In short, the difference between the two supposed cases of omission seem to turn on a combination of lack of clarity about the causal involvement of Dan and Chris in the demolition-related death, as well as the intentions and attitudes of Chris and Dan. On top of this, there’s evidence that Chris selected to perform an action that, while strictly irrelevant to the outcome, nonetheless reveals his desired outcome; in Dan’s case, there’s no action performed, and no evidence about the contents of his mind. As such, the different judgments that these cases elicit cannot simply be attributed to differences in the transparency or opacity of the public evidence they leave about whether an omission was selected. To repeat, it looks like we’re comparing a commission with an omission.

From this perspective, it’s little wonder that in the first round of experiments Cases 1, 2 and 3 were judged to be similarly immoral, with only Dan’s clear omission being judged as significantly less wrong: we know that commissions are typically seen as worse than omissions, and so if Cases 1–3 are perceived as commissions, then they’ll be judged as morally worse than the paradigmatic omission. And this is the pattern of judgements recorded in these experiments.

In summary, the results reported in this paper do not clearly support the hypothesis that the omission effect turns on the transparency of public evidence about wrongdoing, and nor do they challenge the causality account of the omission effect. Indeed the crucial variables that lead to moral condemnation in these cases appear to be whether or not the putative wrongdoer has the right kind of causal connection to the bad outcome, and the attitudes and beliefs that motivate their action or inaction — the very factors that DeScioli et al. report as being undermined by their study in favour of public transparency as the key variable. I’m highly sceptical of this conclusion based on these experiments. In fact, I think it’s back to the drawing board to come up with some clearer, more robust scenarios that tease out the contribution of the various potential drivers of moral judgments in cases of commission and omission more definitively. What’s your take?

Notes

1. Here’s the train scenario, which is designed to capture the same psychological dynamics as the demolition case:

There is a control room at a train station. In this room, a set of buttons controls two railroad switches that can redirect a train onto two sidetracks. When a button is pressed, a computer system records the decision and updates system information accordingly. One button reads “Sidetrack A.” When this button is pressed, the train switches off its current track onto Sidetrack A (see diagram).
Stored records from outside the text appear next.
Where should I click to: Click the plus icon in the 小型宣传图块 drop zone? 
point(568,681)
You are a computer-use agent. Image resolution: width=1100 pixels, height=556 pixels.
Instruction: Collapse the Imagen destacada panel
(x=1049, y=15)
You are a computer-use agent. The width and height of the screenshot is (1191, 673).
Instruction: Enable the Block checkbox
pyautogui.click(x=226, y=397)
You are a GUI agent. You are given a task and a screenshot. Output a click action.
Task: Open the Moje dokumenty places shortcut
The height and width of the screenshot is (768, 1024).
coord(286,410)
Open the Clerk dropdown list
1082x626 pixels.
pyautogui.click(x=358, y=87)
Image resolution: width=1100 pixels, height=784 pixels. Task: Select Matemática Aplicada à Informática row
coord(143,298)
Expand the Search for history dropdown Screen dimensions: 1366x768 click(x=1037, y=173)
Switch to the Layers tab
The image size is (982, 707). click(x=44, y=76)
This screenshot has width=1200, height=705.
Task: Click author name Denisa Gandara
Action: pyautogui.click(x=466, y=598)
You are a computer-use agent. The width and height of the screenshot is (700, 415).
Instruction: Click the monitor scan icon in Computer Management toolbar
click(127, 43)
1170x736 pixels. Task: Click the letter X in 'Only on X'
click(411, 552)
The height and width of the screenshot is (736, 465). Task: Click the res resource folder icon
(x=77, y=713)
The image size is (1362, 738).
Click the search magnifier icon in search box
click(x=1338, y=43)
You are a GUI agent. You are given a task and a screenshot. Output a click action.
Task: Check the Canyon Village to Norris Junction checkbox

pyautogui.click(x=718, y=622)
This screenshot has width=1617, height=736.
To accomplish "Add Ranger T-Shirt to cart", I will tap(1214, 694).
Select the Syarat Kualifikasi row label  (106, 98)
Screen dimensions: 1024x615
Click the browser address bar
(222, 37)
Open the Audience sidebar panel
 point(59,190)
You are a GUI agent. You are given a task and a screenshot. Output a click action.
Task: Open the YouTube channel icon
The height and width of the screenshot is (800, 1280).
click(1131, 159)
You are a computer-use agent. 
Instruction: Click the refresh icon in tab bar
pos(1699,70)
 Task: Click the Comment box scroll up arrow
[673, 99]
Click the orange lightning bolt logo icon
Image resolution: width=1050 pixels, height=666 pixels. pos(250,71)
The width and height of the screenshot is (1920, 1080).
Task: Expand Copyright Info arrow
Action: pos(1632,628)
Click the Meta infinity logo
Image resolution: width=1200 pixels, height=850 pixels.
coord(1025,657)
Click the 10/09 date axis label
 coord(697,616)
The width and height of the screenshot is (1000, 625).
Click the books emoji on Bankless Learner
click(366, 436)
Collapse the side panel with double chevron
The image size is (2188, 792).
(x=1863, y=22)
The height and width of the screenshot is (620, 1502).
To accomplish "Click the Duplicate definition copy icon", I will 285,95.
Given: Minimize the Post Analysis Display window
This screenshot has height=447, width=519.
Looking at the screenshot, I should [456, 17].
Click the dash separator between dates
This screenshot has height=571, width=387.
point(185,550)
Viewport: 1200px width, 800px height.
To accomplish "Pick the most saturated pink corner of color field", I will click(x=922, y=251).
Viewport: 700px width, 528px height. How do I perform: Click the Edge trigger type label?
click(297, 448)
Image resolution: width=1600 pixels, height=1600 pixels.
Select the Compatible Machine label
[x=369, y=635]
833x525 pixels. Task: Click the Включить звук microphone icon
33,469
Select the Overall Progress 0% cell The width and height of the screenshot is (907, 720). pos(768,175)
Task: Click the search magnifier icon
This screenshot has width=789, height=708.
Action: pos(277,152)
The second button reads “Sidetrack B.” When this button is pressed, the train switches off its current track onto Sidetrack B. The third button reads “Maintain Route.” Pressing this button has no effect at all on the train, but like the other buttons, it updates the computer system on the location of the train. [NAME] walks into the control room and sees a train coming down the tracks. The train is not slowing down like it usually does, but is traveling at full speed (the driver has fallen asleep). [Figure 4]

This was followed by one of the following four endings:

Direct causality, transparent. “ALAN sees that there is a person on Sidetrack B. ALAN presses the “Sidetrack B” button. The person is killed.”

Direct causality, opaque. “BART wants to watch the train go by on Sidetrack B from the control room so he reaches to press the “Sidetrack B” button. Before doing so, he sees that there is a person on Sidetrack B. Bart continues, pressing the “Sidetrack B” button. The person is killed.”

No causality, transparent. “CHARLES sees that there is a person on the Main Track. CHARLES sees that Sidetrack A can direct the train around the person. CHARLES presses the “Maintain Route” button. The person is killed.”

No causality, opaque. “DAVID sees that there is a person on the Main Track. DAVID sees that Sidetrack A can direct the train around the person. DAVID does not press any buttons. The person is killed.”